EXERCISE DIRECTIONS | While leaving the pictures out, set down only the lines from the one with "Ваши заказы (565, 1074)" through the end of the records, exactly as they stand.

Top of DATA FOR THE TASK

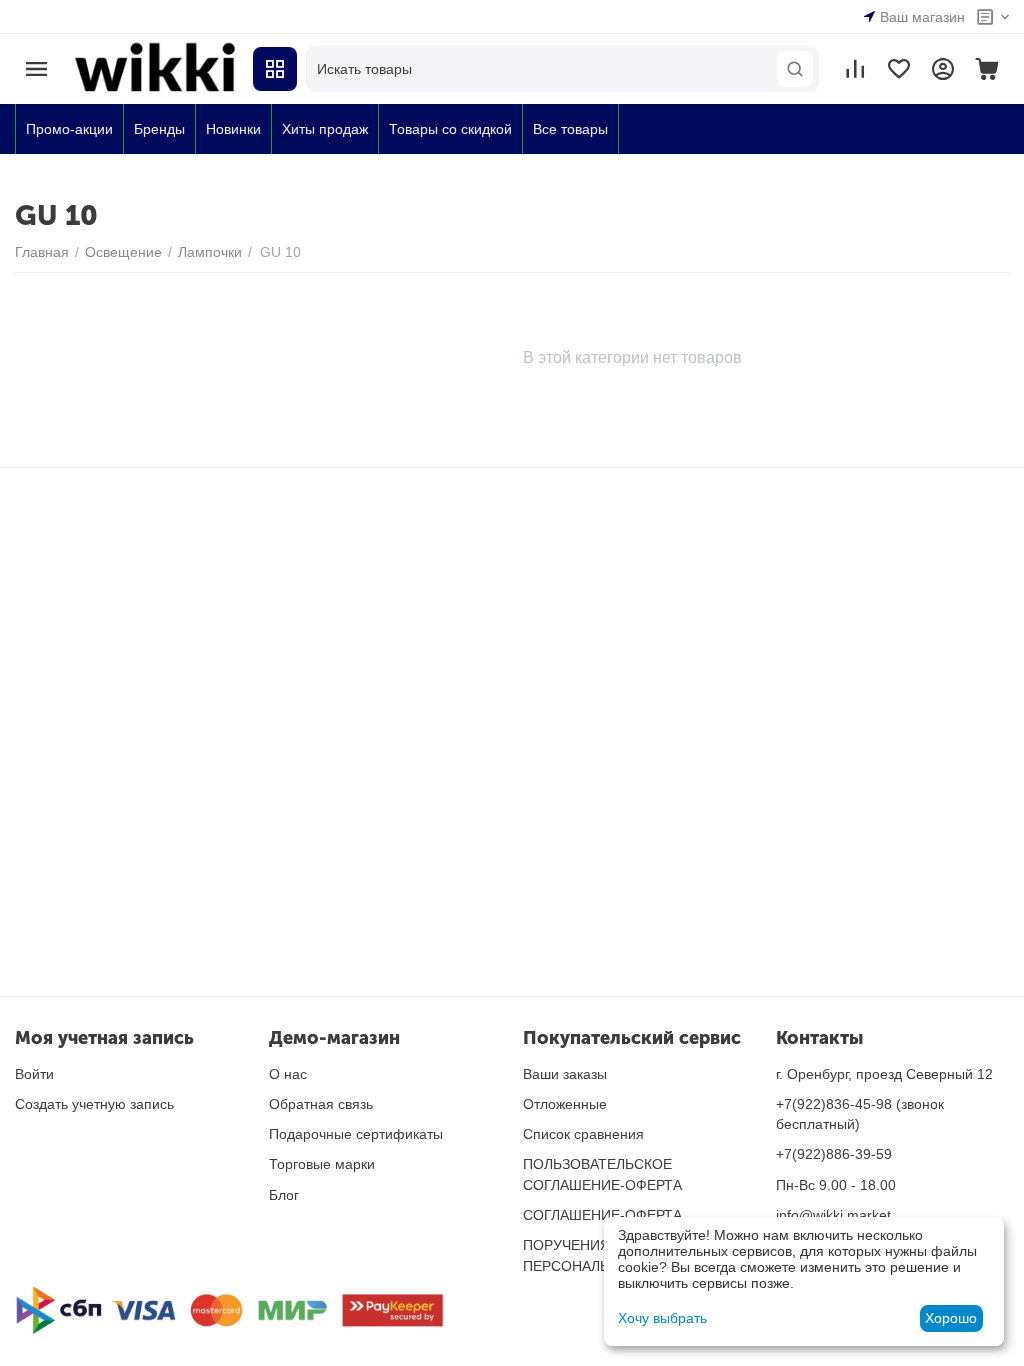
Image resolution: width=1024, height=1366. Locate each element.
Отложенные (565, 1104)
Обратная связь (321, 1104)
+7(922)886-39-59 (834, 1154)
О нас (288, 1074)
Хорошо (951, 1318)
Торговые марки (322, 1164)
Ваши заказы (565, 1074)
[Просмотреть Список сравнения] (855, 69)
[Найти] (795, 69)
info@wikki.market (833, 1215)
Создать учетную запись (94, 1104)
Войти (34, 1074)
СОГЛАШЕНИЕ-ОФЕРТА (602, 1215)
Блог (284, 1195)
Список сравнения (583, 1134)
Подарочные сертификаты (356, 1134)
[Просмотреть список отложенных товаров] (899, 69)
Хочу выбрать (662, 1318)
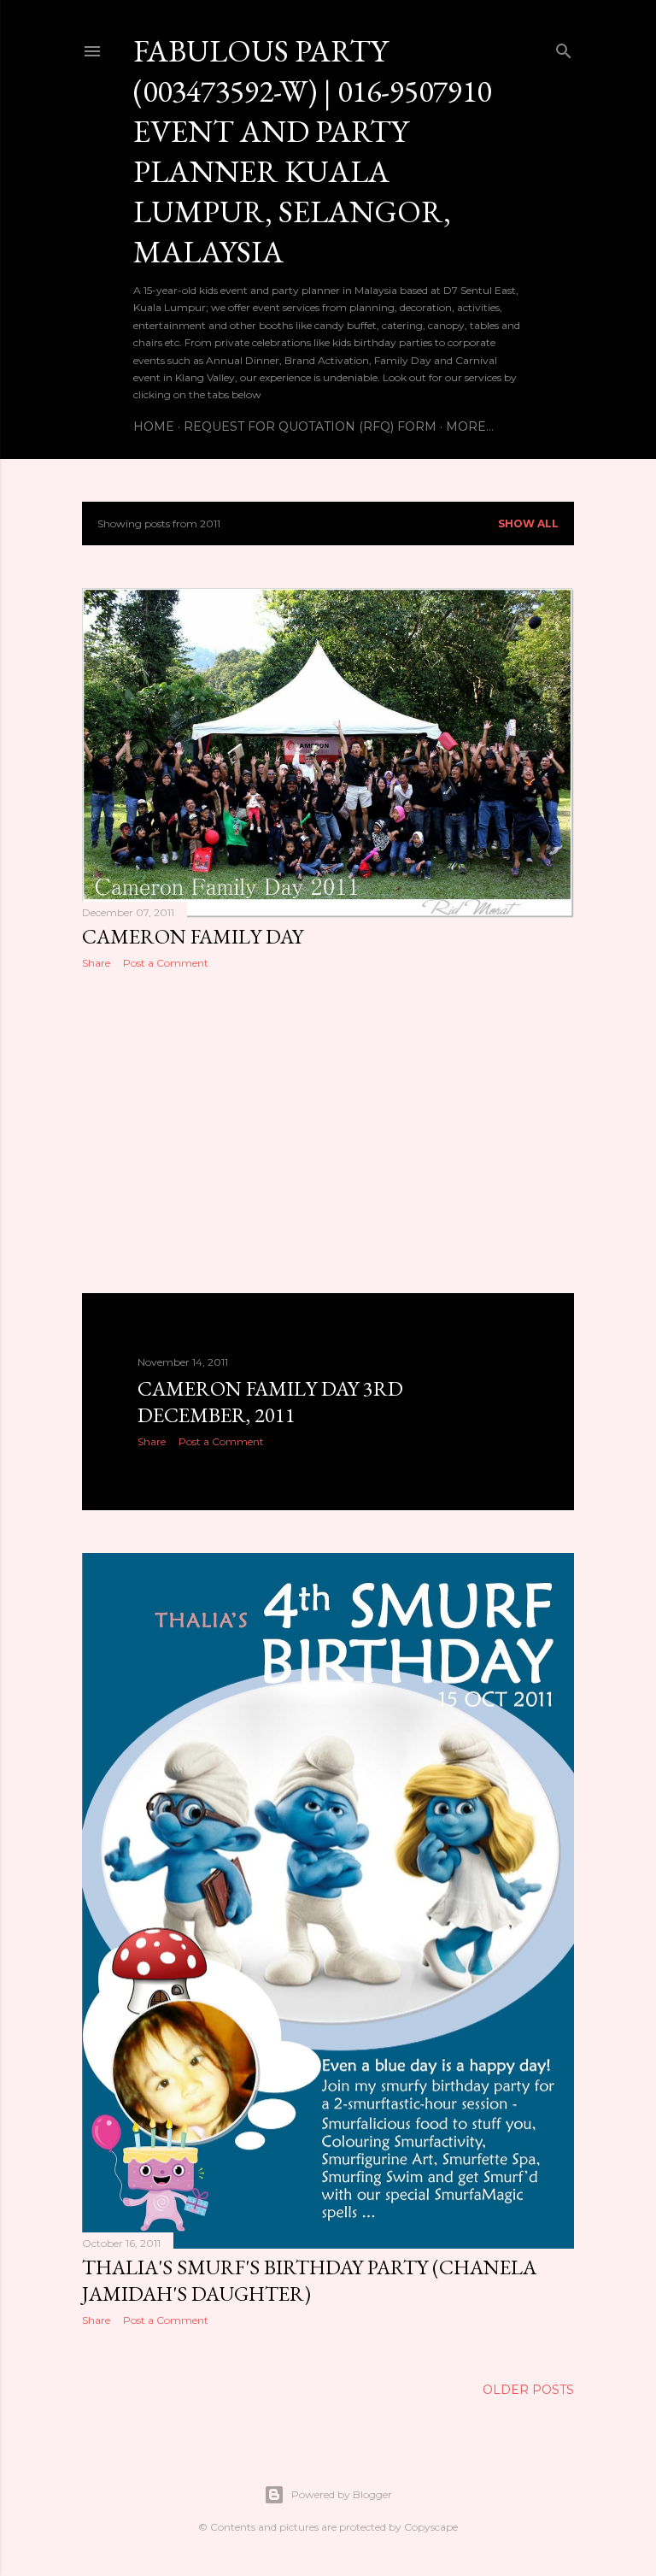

Bottom of DATA FOR THE TASK

TASK SOLUTION |
Ваши заказы (565, 1074)
[Просмотреть Список сравнения] (855, 69)
[Найти] (795, 69)
info@wikki.market (833, 1215)
Создать учетную запись (94, 1104)
Войти (34, 1074)
СОГЛАШЕНИЕ-ОФЕРТА (602, 1215)
Блог (284, 1195)
Список сравнения (583, 1134)
Подарочные сертификаты (356, 1134)
[Просмотреть список отложенных товаров] (899, 69)
Хочу выбрать (662, 1318)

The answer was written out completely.